Laura Cowling has climbed a lot of symbolic mountains in her 21 years. Then again, being diagnosed with a brain tumor at the age of 11 certainly set the stage for uphill battles.
In July, to celebrate being cancer free for 10 years, she climbed a real mountain in Colorado, something she never thought she’d do.
“10 years ago I couldn’t walk to the end of my street,” said the Houston native. “Here I am hiking up a mountain. It was a really good day.” Following surgery in 2006, Cowling spent five years in occupational and physical therapy to deal with severe weakness on her left side, the loss of peripheral vision and some cognitive challenges, changes she is still living with.
Forever thankful for her recovery, Cowling is committed to giving back to kids facing the same battle. Her own life was changed by Camp Periwinkle, a summer camp for children with cancer and their siblings. Now, she is a camp counselor working with eight year old girls, just one of her volunteer roles with the Houston-based Periwinkle Foundation.

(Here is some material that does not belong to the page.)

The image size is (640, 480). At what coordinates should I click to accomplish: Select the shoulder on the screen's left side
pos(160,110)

“Camp Periwinkle was life changing for me,” she said. A year after her diagnosis, Cowling and her sister attended the camp, a week-long barrier free summer camp geared to providing a safe, emotionally healing and fantastic adventure for kids dealing with all kinds of cancer.
“Being able to go to camp and be with kids going through the same thing is amazing. You feel like you’re not alone,” she said. “I remember what a great example my counselor set for us, and I want to be that person for these girls. We do all kinds of fun things, like rock climbing and canoeing, and it gives them a chance to just be a kid, not only a kid with cancer. For some kids this might be their last summer, but the focus is on giving them the best time ever. ”

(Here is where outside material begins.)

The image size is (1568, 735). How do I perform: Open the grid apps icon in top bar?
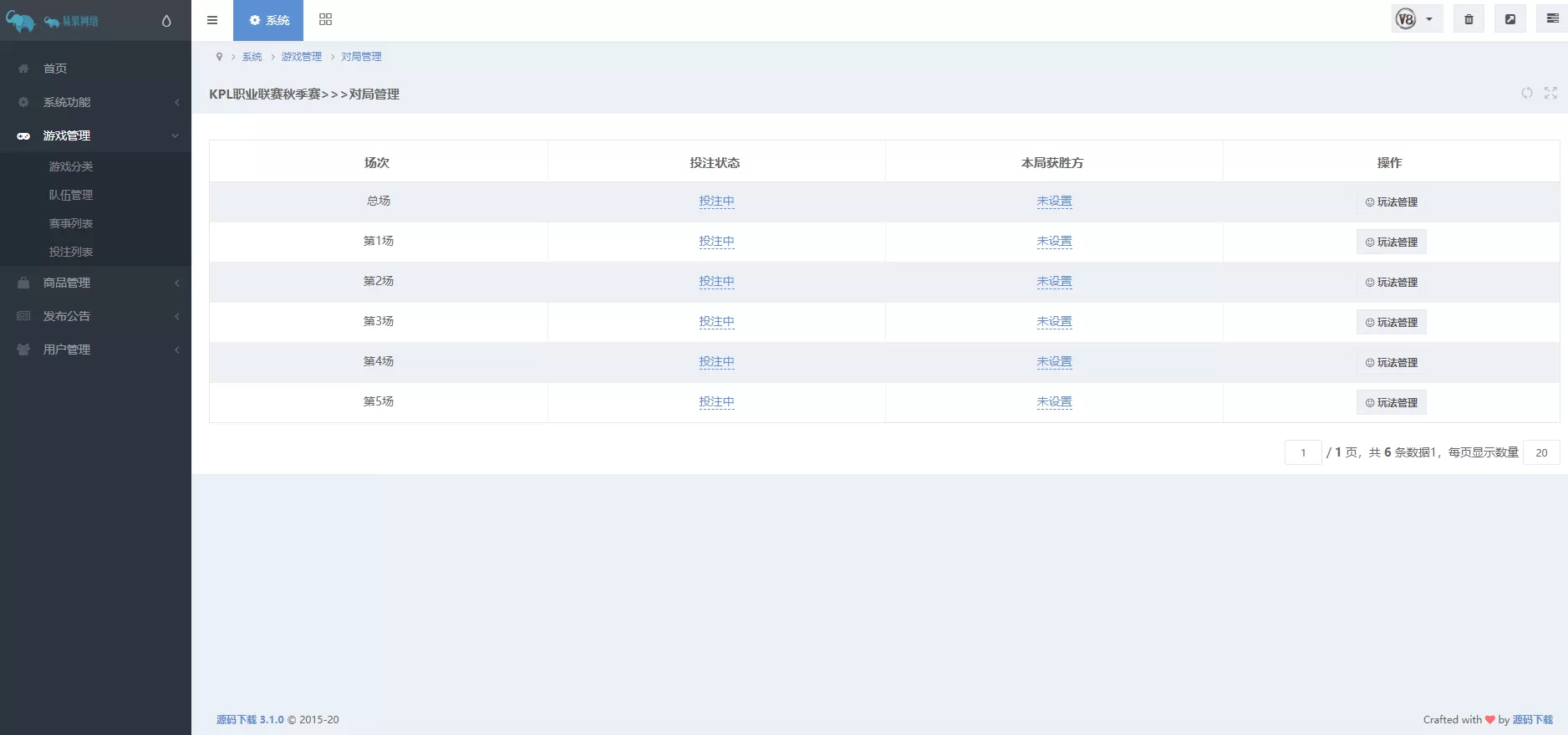click(325, 20)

Another part of her personal Periwinkle experience was making art that was featured in the foundation’s Making a Mark exhibit, open to children from treatment centers all over the world. First displayed at Texas Children’s Hospital, the annual show goes on the road to airports and other venues around the country, where The Periwinkle Foundation’s Postcards From the Road program allows people who view the exhibit to write a postcard to the young artists. “I got postcards from people and it was so exciting to me,” she recalled. Now, she volunteers her time to help make this annual exhibit happen.
Her personal journey has inspired Cowling to go into medicine and work with children. She’s currently majoring in Spanish with a minor in Medicine in Society at the University of Houston. “I’m not exactly sure what path I will take, but I know this is my passion,” she said. “Ultimately I feel that if you can find something you’re passionate about, that can help your community, it’s the best thing you can do in life.”
Cowling’s mountain climbing days have only just begun.